The Janka hardness test is the wood hardness scale that measures the hardness of wood. The Janka wood hardness scale is determined by measuring the amount of force that is required to press a steel ball 11.28 mm (0.444 inches) in diameter into the wood to a depth of half the ball’s diameter. The harder the wood, the more force it will take to embed the ball into the wood.
This size of ball was chosen for the wood hardness scale because it gives an indentation with a 100 square mm surface area.
Different Janka wood hardness scales can have different results, which can be a little confusing, since the results of different tests on the same tree species can vary with the grain orientation the wood was tested under. Also different parts of the world use different units of measurements.

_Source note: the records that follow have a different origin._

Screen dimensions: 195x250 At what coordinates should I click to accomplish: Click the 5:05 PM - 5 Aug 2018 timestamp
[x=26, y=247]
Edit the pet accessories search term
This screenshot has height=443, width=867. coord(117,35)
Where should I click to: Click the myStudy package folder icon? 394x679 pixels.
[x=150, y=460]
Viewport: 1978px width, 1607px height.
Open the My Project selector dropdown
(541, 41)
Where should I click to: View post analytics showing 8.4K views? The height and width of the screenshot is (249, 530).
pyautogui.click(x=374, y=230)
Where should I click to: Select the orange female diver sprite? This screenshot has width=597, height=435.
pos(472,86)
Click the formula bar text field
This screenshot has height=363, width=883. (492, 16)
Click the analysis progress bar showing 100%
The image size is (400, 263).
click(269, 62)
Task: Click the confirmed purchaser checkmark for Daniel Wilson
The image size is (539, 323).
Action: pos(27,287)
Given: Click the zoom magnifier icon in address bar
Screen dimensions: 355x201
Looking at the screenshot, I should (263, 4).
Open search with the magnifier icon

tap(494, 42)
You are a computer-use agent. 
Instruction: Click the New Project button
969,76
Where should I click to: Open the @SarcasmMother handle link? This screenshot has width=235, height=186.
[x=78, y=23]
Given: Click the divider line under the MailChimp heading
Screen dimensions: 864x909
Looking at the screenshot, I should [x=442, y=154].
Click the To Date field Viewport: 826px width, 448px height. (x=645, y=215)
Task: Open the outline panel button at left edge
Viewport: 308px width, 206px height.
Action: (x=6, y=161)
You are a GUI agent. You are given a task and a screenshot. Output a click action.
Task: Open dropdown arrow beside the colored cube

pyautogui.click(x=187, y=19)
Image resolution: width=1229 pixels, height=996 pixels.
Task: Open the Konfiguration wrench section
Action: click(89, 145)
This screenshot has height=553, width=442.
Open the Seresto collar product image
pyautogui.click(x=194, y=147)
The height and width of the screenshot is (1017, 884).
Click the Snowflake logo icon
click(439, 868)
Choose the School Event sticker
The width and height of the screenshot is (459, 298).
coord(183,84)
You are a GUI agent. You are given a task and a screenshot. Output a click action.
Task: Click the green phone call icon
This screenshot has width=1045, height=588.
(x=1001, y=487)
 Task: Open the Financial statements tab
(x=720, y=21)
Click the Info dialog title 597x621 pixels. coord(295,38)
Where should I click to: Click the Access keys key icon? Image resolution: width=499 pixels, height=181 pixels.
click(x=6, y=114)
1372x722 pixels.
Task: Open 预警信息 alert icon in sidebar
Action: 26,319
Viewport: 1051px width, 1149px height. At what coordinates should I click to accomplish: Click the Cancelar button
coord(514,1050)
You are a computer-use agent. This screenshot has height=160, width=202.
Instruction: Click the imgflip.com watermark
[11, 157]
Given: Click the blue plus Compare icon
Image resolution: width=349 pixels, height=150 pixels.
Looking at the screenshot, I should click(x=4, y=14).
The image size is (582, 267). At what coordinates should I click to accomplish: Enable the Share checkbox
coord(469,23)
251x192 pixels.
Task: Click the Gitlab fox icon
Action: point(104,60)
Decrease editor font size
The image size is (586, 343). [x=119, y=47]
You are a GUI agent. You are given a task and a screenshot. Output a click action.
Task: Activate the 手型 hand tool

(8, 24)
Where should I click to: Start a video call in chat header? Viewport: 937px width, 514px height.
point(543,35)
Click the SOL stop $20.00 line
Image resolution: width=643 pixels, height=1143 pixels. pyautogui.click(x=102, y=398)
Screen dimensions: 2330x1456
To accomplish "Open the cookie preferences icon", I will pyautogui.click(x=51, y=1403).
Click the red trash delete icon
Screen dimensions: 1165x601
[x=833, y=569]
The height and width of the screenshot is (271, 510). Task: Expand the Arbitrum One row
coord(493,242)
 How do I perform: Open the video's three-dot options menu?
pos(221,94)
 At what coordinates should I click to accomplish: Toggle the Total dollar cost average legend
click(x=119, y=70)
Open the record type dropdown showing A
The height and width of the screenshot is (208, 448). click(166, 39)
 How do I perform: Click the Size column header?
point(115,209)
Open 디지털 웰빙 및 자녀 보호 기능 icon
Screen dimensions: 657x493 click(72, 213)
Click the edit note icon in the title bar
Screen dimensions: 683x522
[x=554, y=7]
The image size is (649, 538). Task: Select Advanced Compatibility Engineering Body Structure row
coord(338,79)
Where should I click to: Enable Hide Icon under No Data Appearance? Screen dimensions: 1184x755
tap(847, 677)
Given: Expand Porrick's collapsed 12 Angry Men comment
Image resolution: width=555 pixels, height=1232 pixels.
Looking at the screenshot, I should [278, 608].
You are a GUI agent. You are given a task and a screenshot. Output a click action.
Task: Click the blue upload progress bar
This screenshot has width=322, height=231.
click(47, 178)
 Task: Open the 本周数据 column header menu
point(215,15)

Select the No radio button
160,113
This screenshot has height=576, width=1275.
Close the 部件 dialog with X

If a plank of wood is tested on the side of a plank and the test ball is pressed into the wood perpendicular to the grain, it is testing the side hardness. Within the side test there are other variables with orientation to the grain of the radial rings and the center of the wood. The grain orientation can be radial and perpendicular to the rings or in tangent with the rings, tangential. The results of these two tests will often be very similar. End testing is done on the cross cut section of the wood parallel to the grain. An example would be on the cross cut section of a log or the top of a stump. There can be significant differences between side hardness and end hardness. When comparing wood hardness scales each specimen should have been tested with the same grain orientation to get an accurate comparison.
The results of the Janka wood hardness test are expressed in different units in different parts of the world. In the US the Janka hardness scale is expressed in pounds of force.
Other Janka Hardness Measurements:
newtons (N) or
The Janka hardness test is often used to determine the hardness of wood as an indicator of its durability for flooring. When a wood has a higher number on the Janka wood hardness it is considered to be more resistant to denting and wear. It can also be useful in determining how a species of wood will be for nailing, sawing, carving and working with.